Figure 6. Prolonged NMDAR activation contributes to neuronal injury in metabolically compromised neurons

Energy metabolism of single neurons was partially inhibited by brief dialysis with sodium azide-containing internal solution, and Ca²⁺ responses during spreading depolarization (SD) were then evaluated. A, raw image of Fura-6F fluorescence (380 nm excitation, left panel, scale bar: 20 μm) and selected pseudo-coloured images representing intracellular Ca²⁺ levels at times indicated in minutes. Calculated Ca²⁺ concentrations from this neuron are shown in B (soma values in blue, dendrite values determined from region indicated by arrows are in red). Note that even though there was an initial transient recovery of somatic Ca²⁺ responses after the initial peak, sustained Ca²⁺ deregulation rapidly developed throughout the neuron after SD. C and D, same as described above for A and B, with the exception that dl-AP5 was applied locally to this selectively vulnerable neuron after the passage of SD. Note the prompt recovery of Ca²⁺ levels throughout the neuron. E, population data from control (black traces, n= 5) and dl-AP5-treated preparations (red traces, n= 5), showing the effectiveness of delayed dl-AP5 applications on neuronal Ca²⁺ overload, measured in somatic compartments of sodium azide-loaded neurons. Arrowhead indicates SD onset and the horizontal bar indicates the duration of vehicle (ACSF) or dl-AP5 pressure pulse applications.

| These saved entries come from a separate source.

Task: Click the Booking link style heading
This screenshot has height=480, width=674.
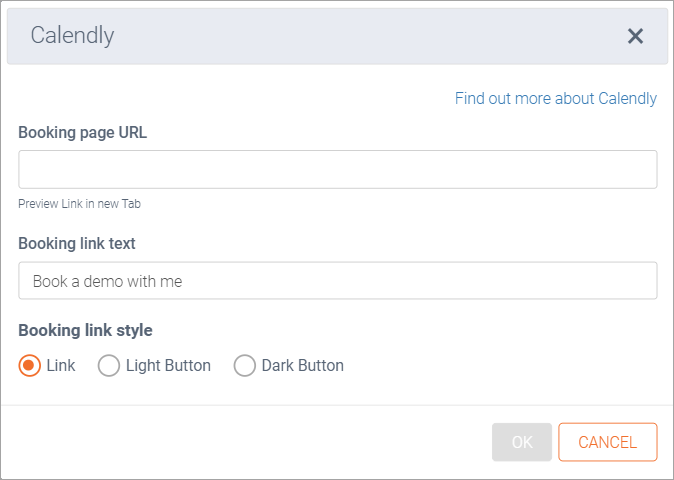Action: coord(85,330)
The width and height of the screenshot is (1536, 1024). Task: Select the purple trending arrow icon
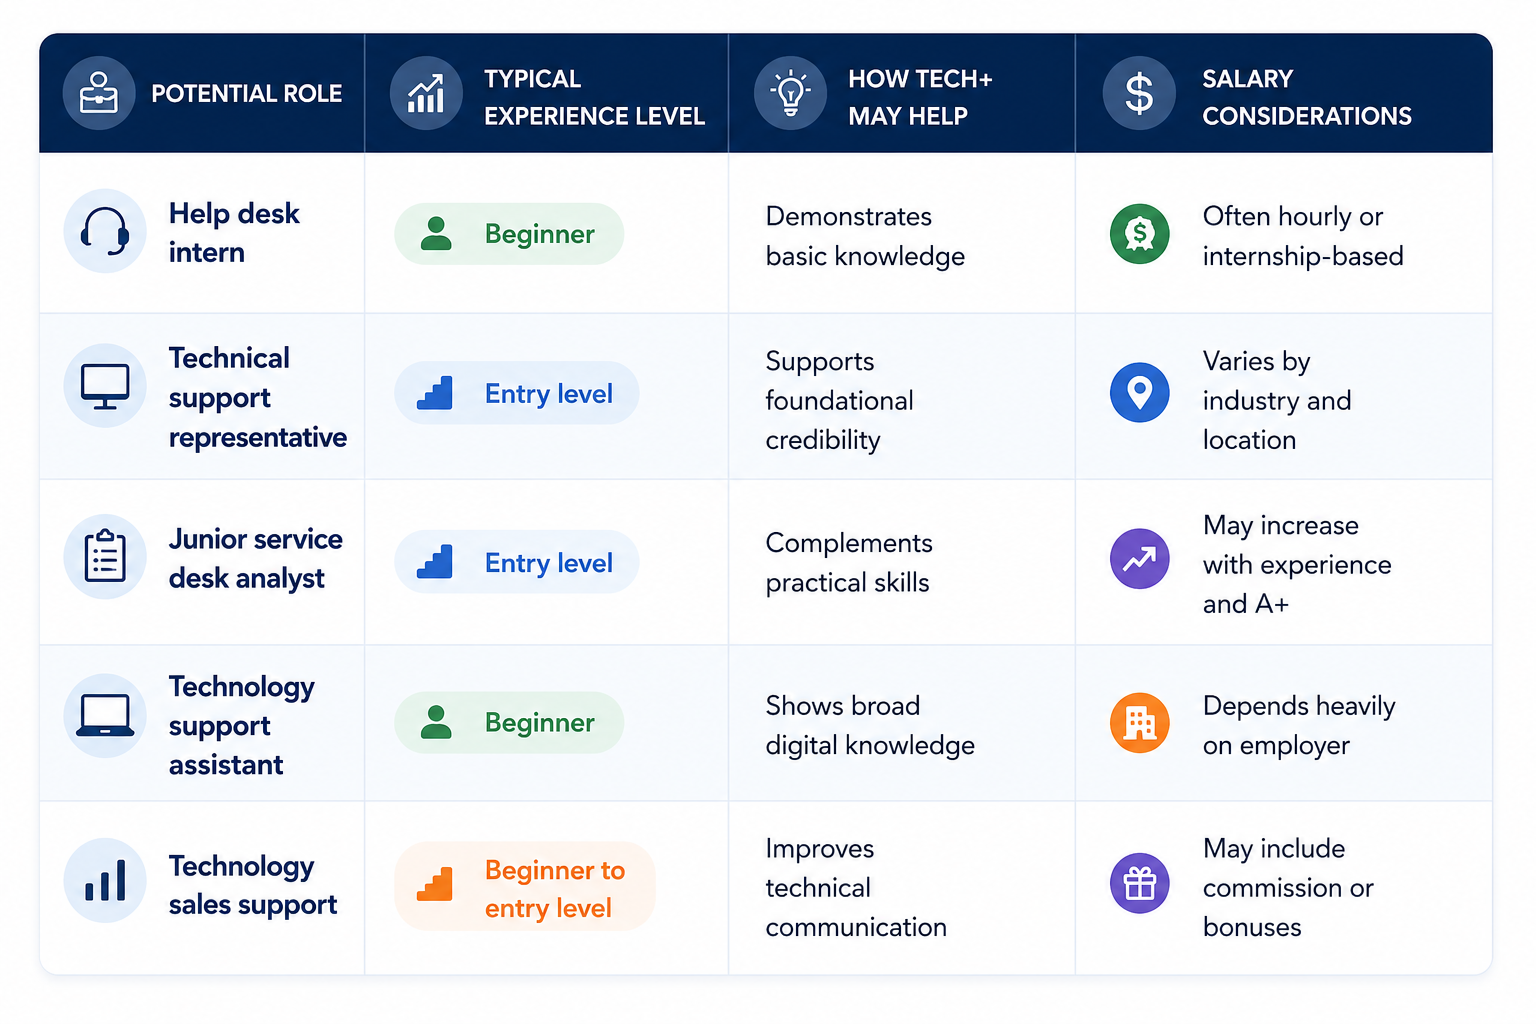click(1140, 559)
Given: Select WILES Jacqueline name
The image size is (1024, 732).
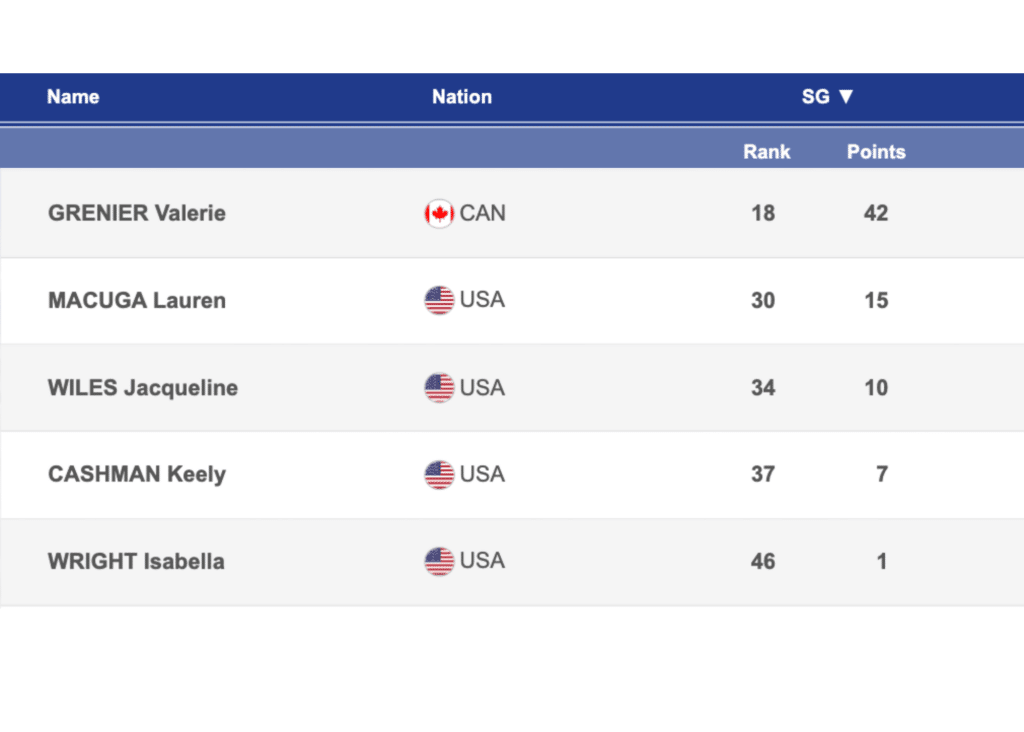Looking at the screenshot, I should (x=143, y=387).
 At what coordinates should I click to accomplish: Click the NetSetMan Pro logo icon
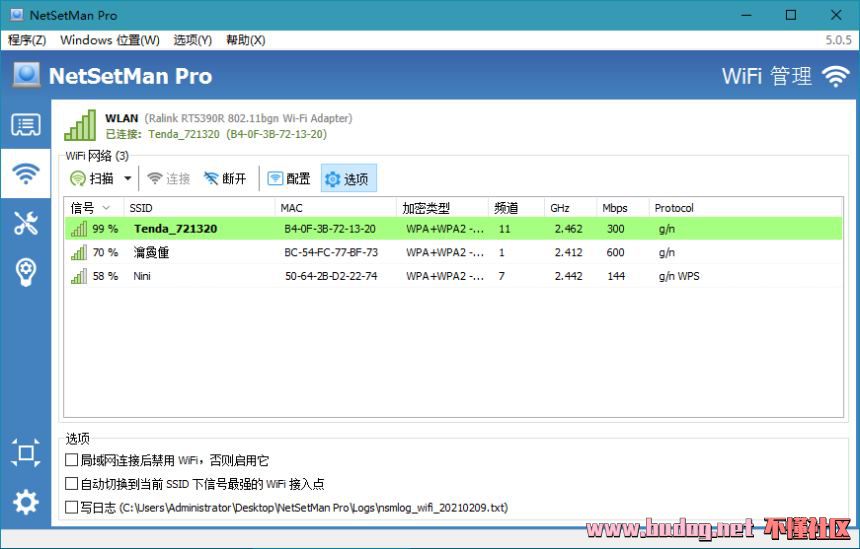coord(27,76)
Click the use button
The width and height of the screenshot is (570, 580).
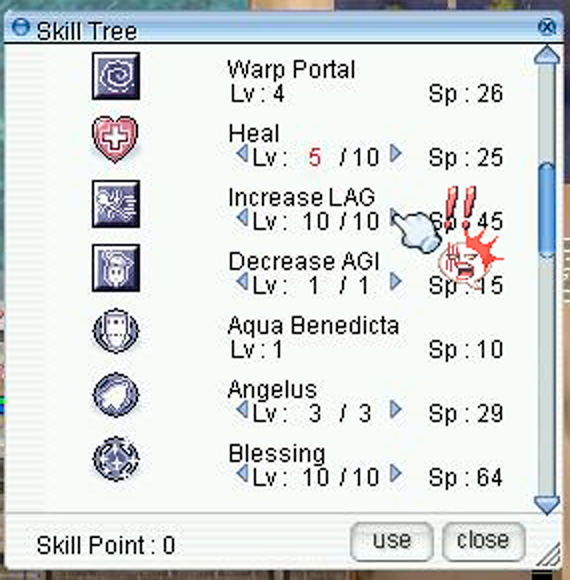[x=392, y=542]
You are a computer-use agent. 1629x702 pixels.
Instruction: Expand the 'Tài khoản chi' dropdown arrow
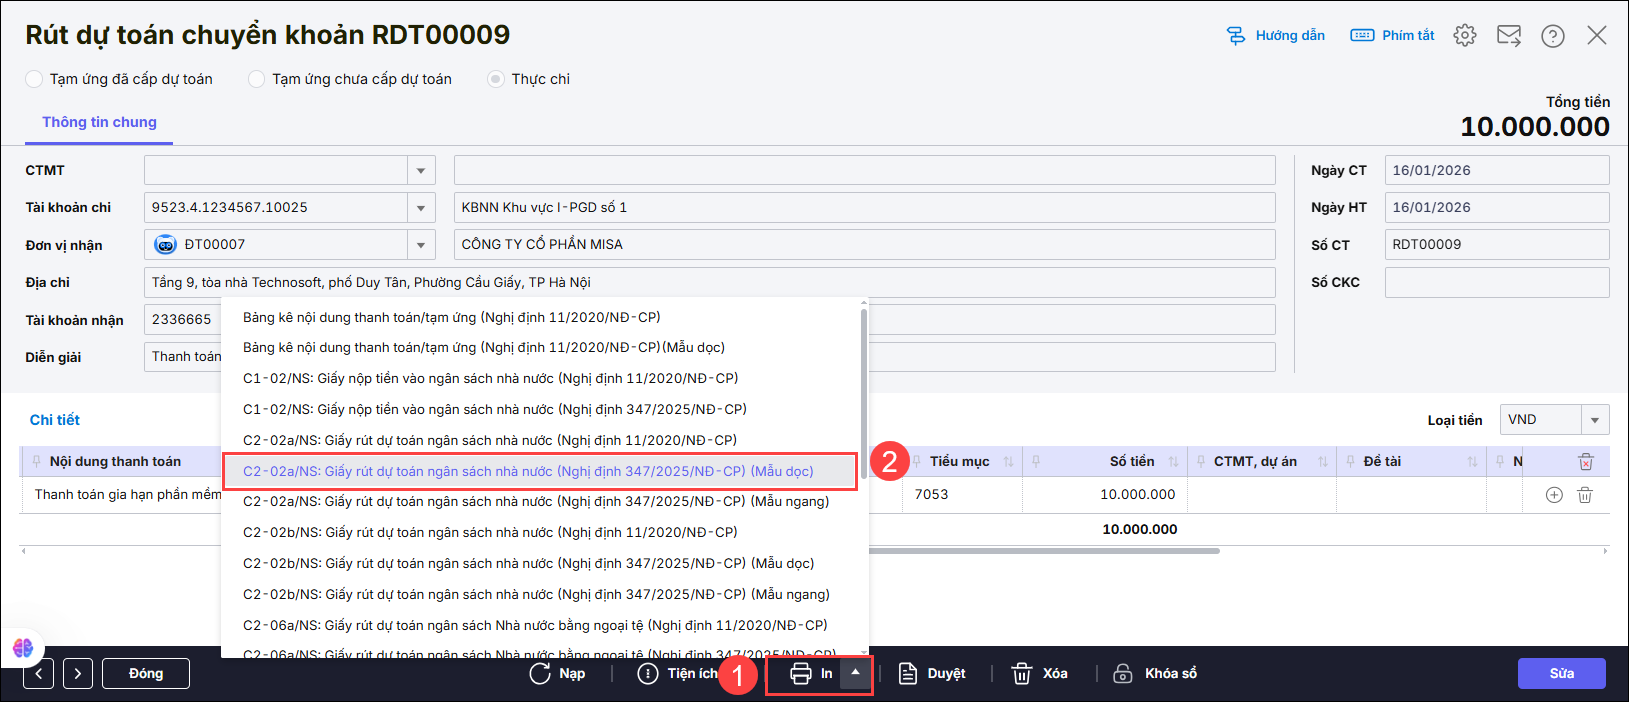pos(421,208)
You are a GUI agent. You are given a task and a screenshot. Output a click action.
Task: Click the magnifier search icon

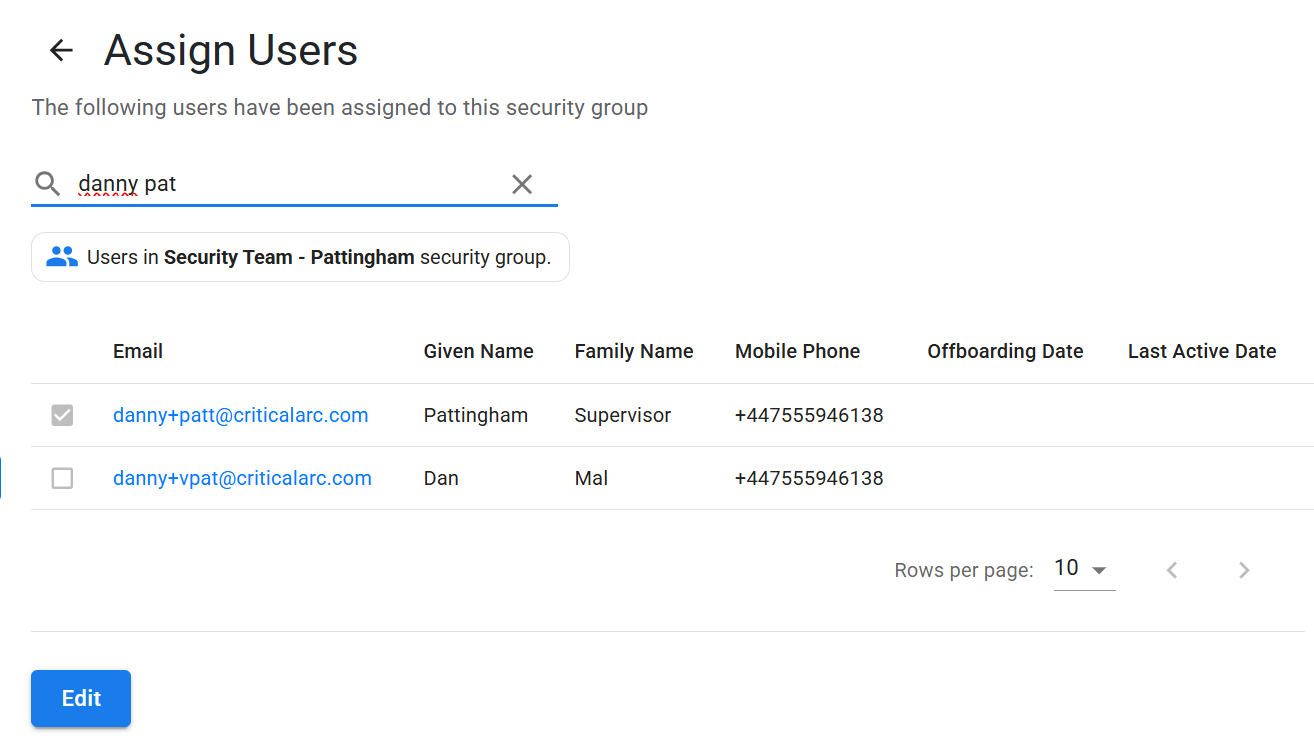(x=47, y=184)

Figure 7. Prolonged NMDAR activation triggered significant membrane compromise in metabolically stressed neurons

Single neurons were loaded with 0.2% Lucifer Yellow (LY) in sodium azide-containing internal solution, prior to spreading depolarization (SD) challenge. These neurons showed profound loss of intracellular LY following SD (A), but such loss was almost completely prevented by delayed dl-AP5 application (B). Localized dl-AP5 applications were as described above in Figs 5 and 6. A and B show representative fluorescence images from single neurons. C shows mean indicator loss measured 10 min after SD. Responses of four control neurons (white bar) are compared with four neurons that were protected with delayed dl-AP5 pulses, and then subjected to a second SD after dl-AP5 washout (grey bars, **P < 0.01 vs. control).

Figure 8. NMDAR activation contributes to extended depolarization of spreading depolarization (SD) in energy-depleted preparations

A and B, effects on extracellular DC potential shifts. A, in each panel, a pair of SDs was generated in a single slice. The first SD was without drug applications (black trace), and the second was in the presence of sodium azide (1 mm, 5 min pre-exposure, grey trace) and also included localized pressure application of either saline (left panels) or dl-AP5 (right panels, applications indicated by horizontal bars). B, mean data from five sets of each experiment shown in A, with DC durations measured at 70% recovery ***P < 0.005, paired t test. C and D, effects on single-cell depolarizations. C, representative traces under control conditions (top), in a neuron dialysed with sodium azide (middle; 300 μm, NaN₃ in intracellular solution lacking ATP) and in an azide-loaded neuron with dl-AP5 bath application (bottom; 20 μm, 10 min exposure). Responses in each panel are from different preparations, recorded in consecutive experiments. D, mean durations of neuronal depolarization (10–90% repolarization) from experiments shown in C. The duration of neuronal depolarization was significantly extended by sodium azide dialysis (n= 5) compared with control (n= 4), and the effect was reversed by dl-AP5 (n= 4). *P < 0.01, *P < 0.05, one-way ANOVA with post hoc Turkey's multiple comparison test.